The stakes are high at this juncture in the story of ancient Israel; the people have a choice to make, the choice is between blessings and curses, between life and death. “Choose life” is the repeated exhortation in this passage,  where full, thriving, flourishing life is intertwined with a conscientious observance of the Torah, of the law—an observance that binds us to each other and, as this text also makes clear, to the land itself, apart from which we simply cannot live.

Absolute freedom can indeed be absolutely terrifying, in part because we cannot know who we are apart from the others with whom we share an identity, the ones who make us who we are.

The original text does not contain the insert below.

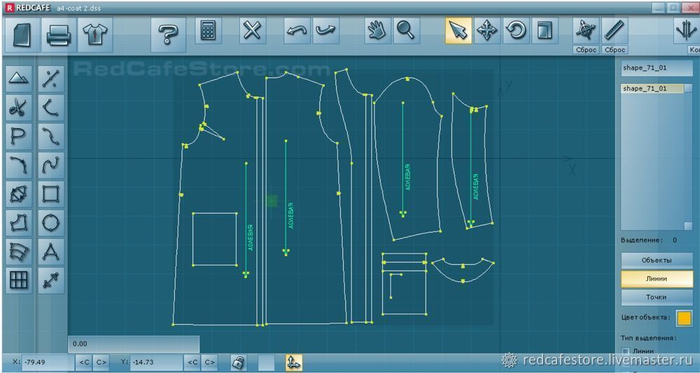Click down arrow of shape list scrollbar
Screen dimensions: 700x373
(x=688, y=226)
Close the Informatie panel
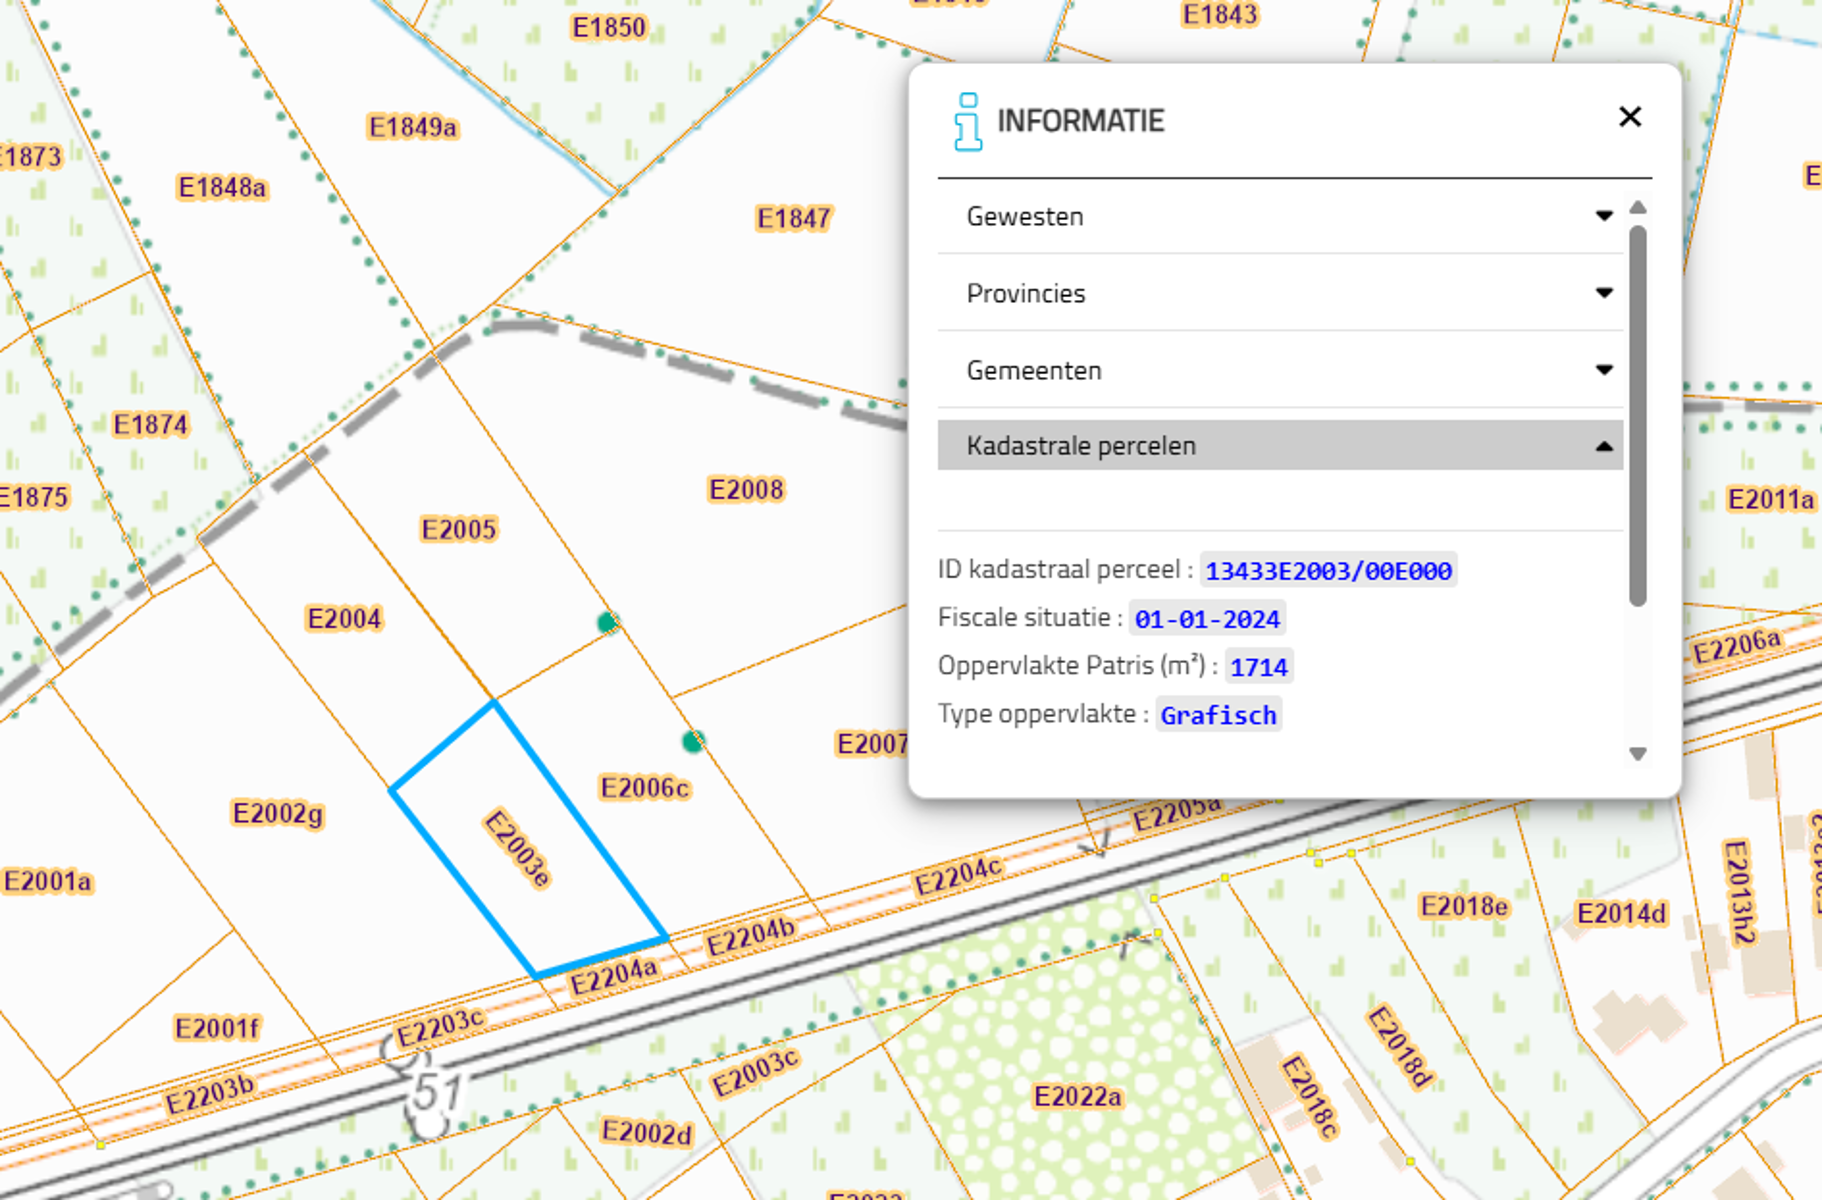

And that is exactly what ancient Israel’s covenant with God was meant to foster—we cannot be who we are alone.

As Martin Luther King, Jr., declared more than fifty years ago, “we are caught in an inescapable network of mutuality, tied in a single garment of destiny.” It is no mere coincidence, then, that the rhetoric of absolute freedom is accompanied by an epidemic of loneliness and despair, increasingly self-medicated with opioids or suicide. Untethered from others, from community, from the land itself, we die.mlk_beloved_community

The stakes are just as high for the gospel writer called Matthew, from which Christians also heard on Sunday (Mt. 5:21-37). Perhaps more than the other three gospelers, Matthew will not let us separate Jesus from the religious observance of Israel.

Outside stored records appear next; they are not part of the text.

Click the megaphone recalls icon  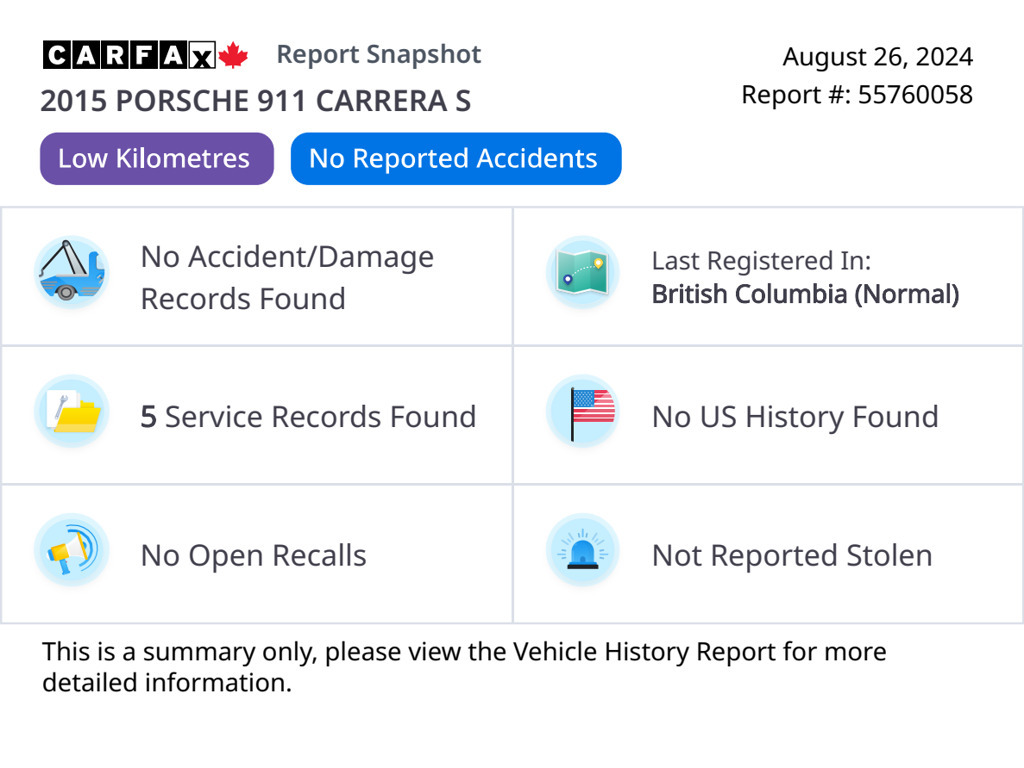pos(71,550)
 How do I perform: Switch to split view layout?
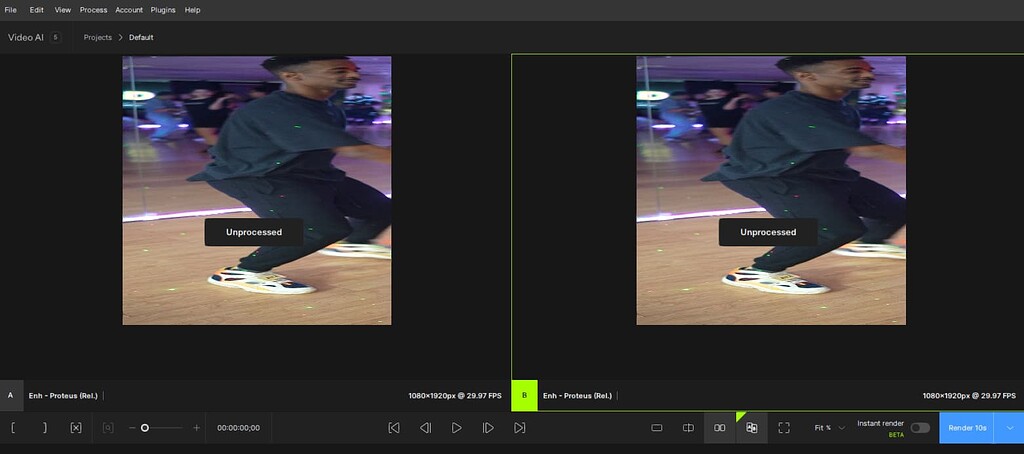point(688,428)
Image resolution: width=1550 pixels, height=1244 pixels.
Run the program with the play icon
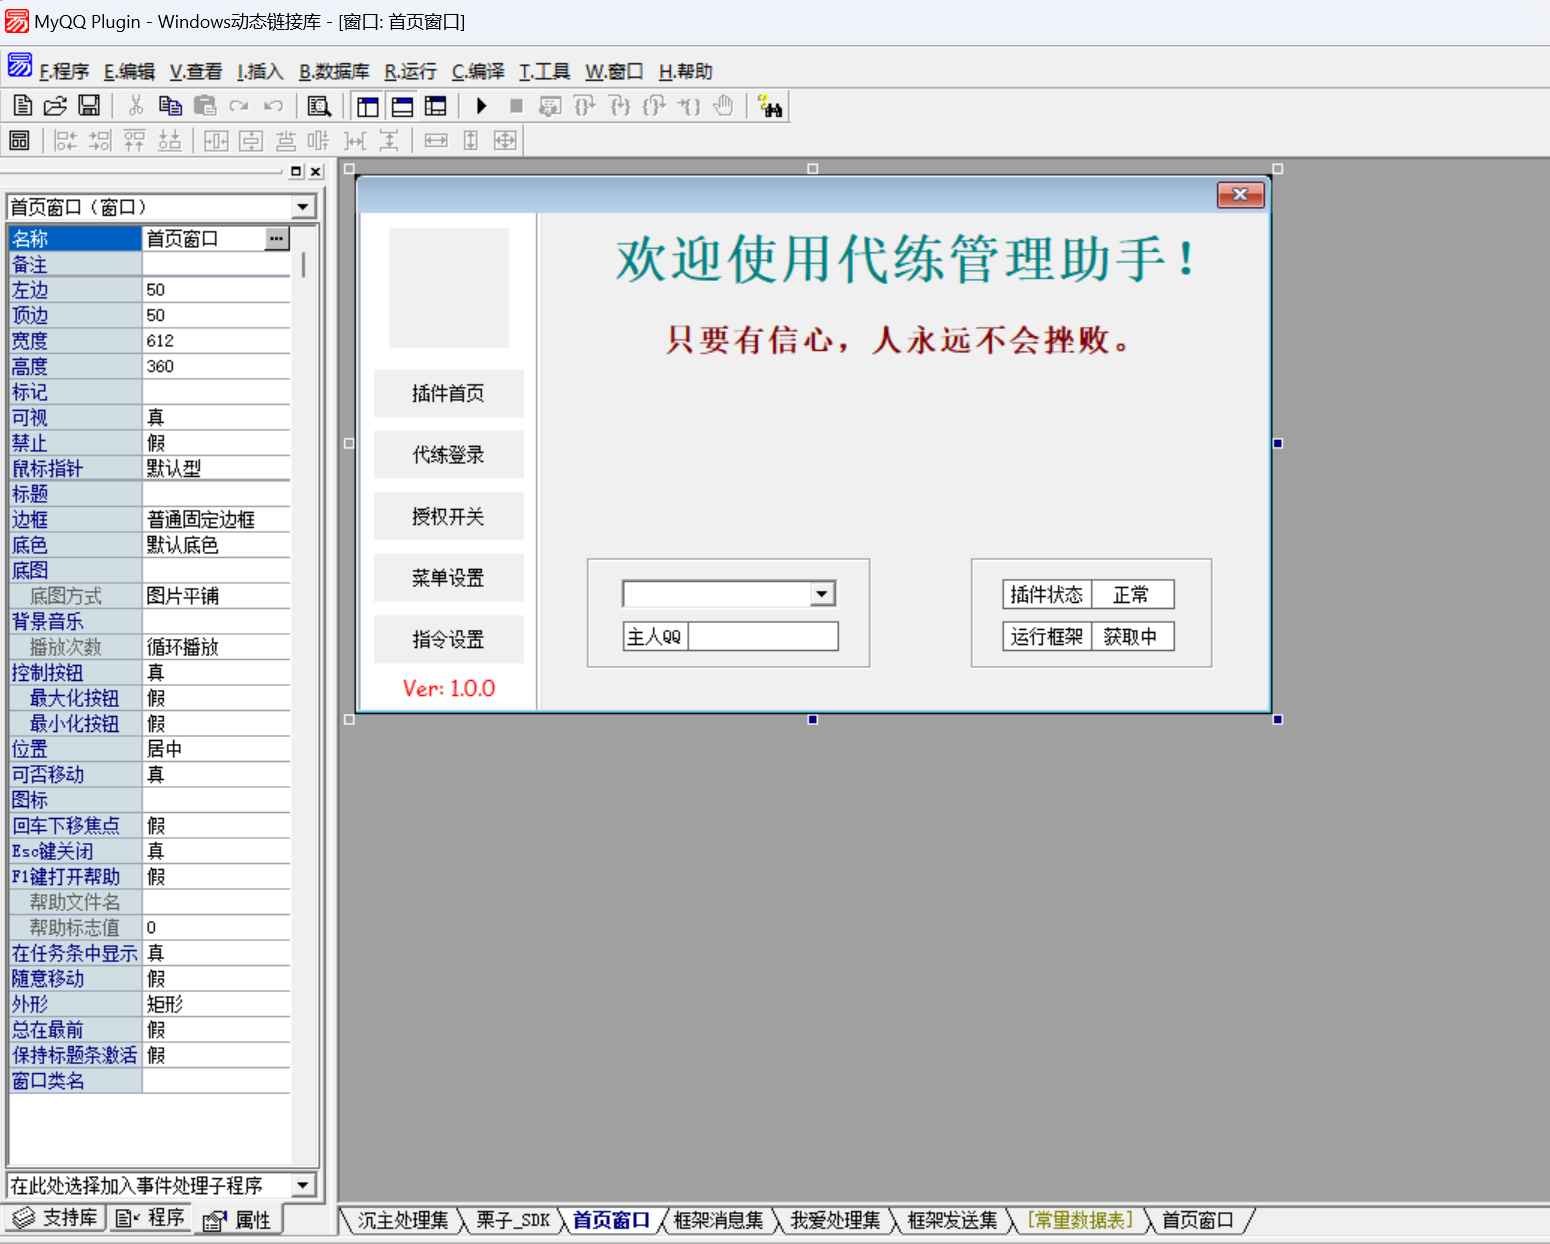coord(481,106)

As inheritors of the Protestant Reformation, especially as Martin Luther framed it, many Christians think of Christian faith as a contrast between “law” and “Gospel,” or between “works righteousness” and “grace.” These contrasts aren’t wrong, but a bit too stark. Matthew’s Jesus interrupts those refrains with a bracing refrain of his own, one that should give us pause: “You have heard it said…but I say to you.”

That’s a really important “but” and it is not a repudiation of the law. To the contrary, each time Matthew’s Jesus offers that pairing, observing Torah suddenly becomes more difficult not less. Paraphrasing Matthew’s challenge might sound like this:

  • Do not suppose you are free of social obligations simply because you haven’t killed anyone, as if that suffices to build community—embrace instead a much deeper duty, the kind that heals anger and forgives faults.
  • Do not suppose you are living in a healthy marriage just because you haven’t had sexual intercourse with anyone other than your spouse—recognize instead what lust actually is, the urge to own and control another human being like a commodity.
  • Do not suppose that justifying a divorce with the letter of the law releases you from caring about the welfare of your divorced partner—especially if that person is a woman in a patriarchal society.

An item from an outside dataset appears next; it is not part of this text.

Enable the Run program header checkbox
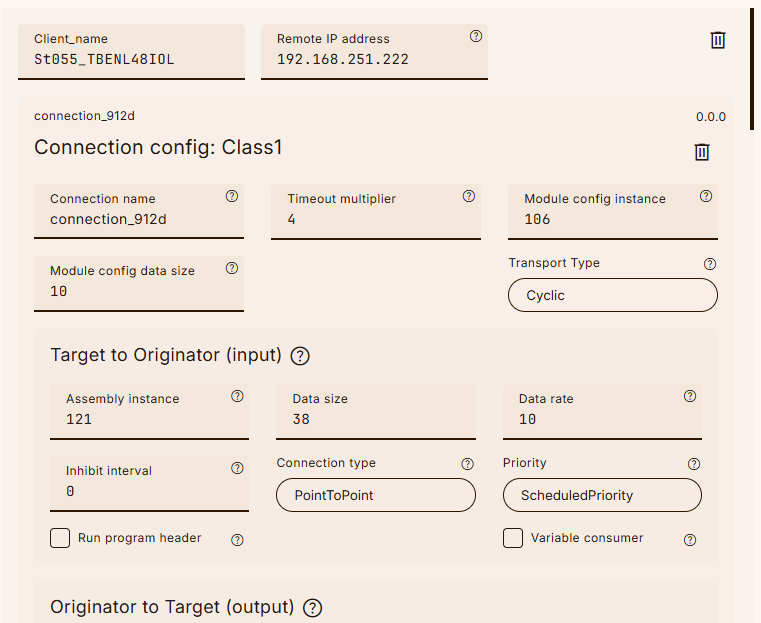Image resolution: width=761 pixels, height=623 pixels. coord(60,538)
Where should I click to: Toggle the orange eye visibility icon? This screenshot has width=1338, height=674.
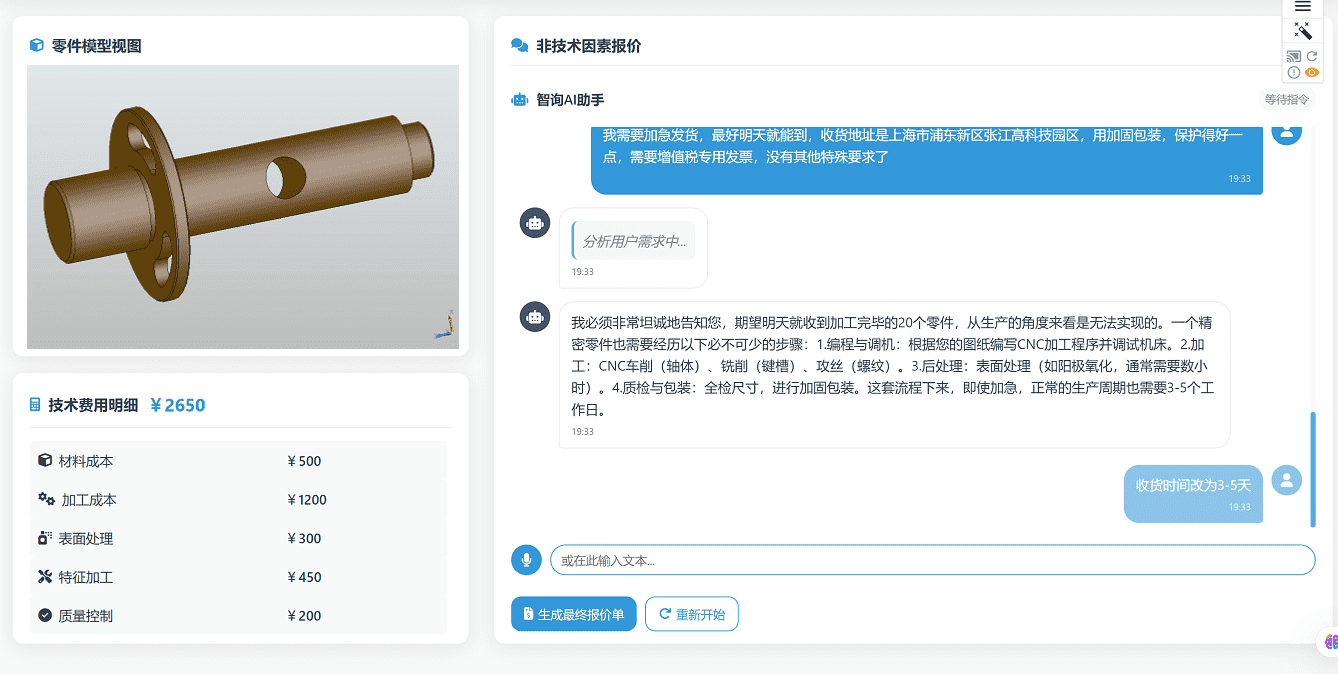(x=1312, y=72)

Absolute freedom can be absolutely terrifying because we truly do belong to each other—not only contractually or legally but, as it were, organically, like branches that cannot live without the vine.

I think of this whenever I gather around the Eucharistic table. Just like the Exodus from Egypt, Eucharist is about salvation and also covenant; it’s about liberation for sure, and still also obligation; it is certainly about freedom, and therefore, it is also about belonging—to God and to each other—and not just the others we like, but the ones we don’t understand, who irritate us, even those who try to thwart on our own thriving. We all belong to each other.

Quite early in Christian traditions, in the first couple of centuries, theologians wrote about salvation in terms of freedom. What God accomplishes for us in Christ, they wrote, is freedom from sin, death, and the devil—not so that we can then do whatever we please without constraint, but rather so that we can be free to serve Christ as living members of his Body.

The contrast worth pursuing here is not between “law” and “gospel,” but between a terrifying freedom and a liberating service, the kind that frees us from competition, revenge, and the corrosive effects of hate—which I take as helpful synonyms for “sin, death, and the devil.”

Table fellowship becomes ever more important in a world of increasing fragmentation—tragically disguised as “freedom”—and violent forms of tribalism—mistaken embraced as “liberty.” Eucharist instead bears witness to the hope of genuine, life-giving freedom, the kind that unites us to God-in-Christ, binds us to each other, and secures our service to this precious Earth.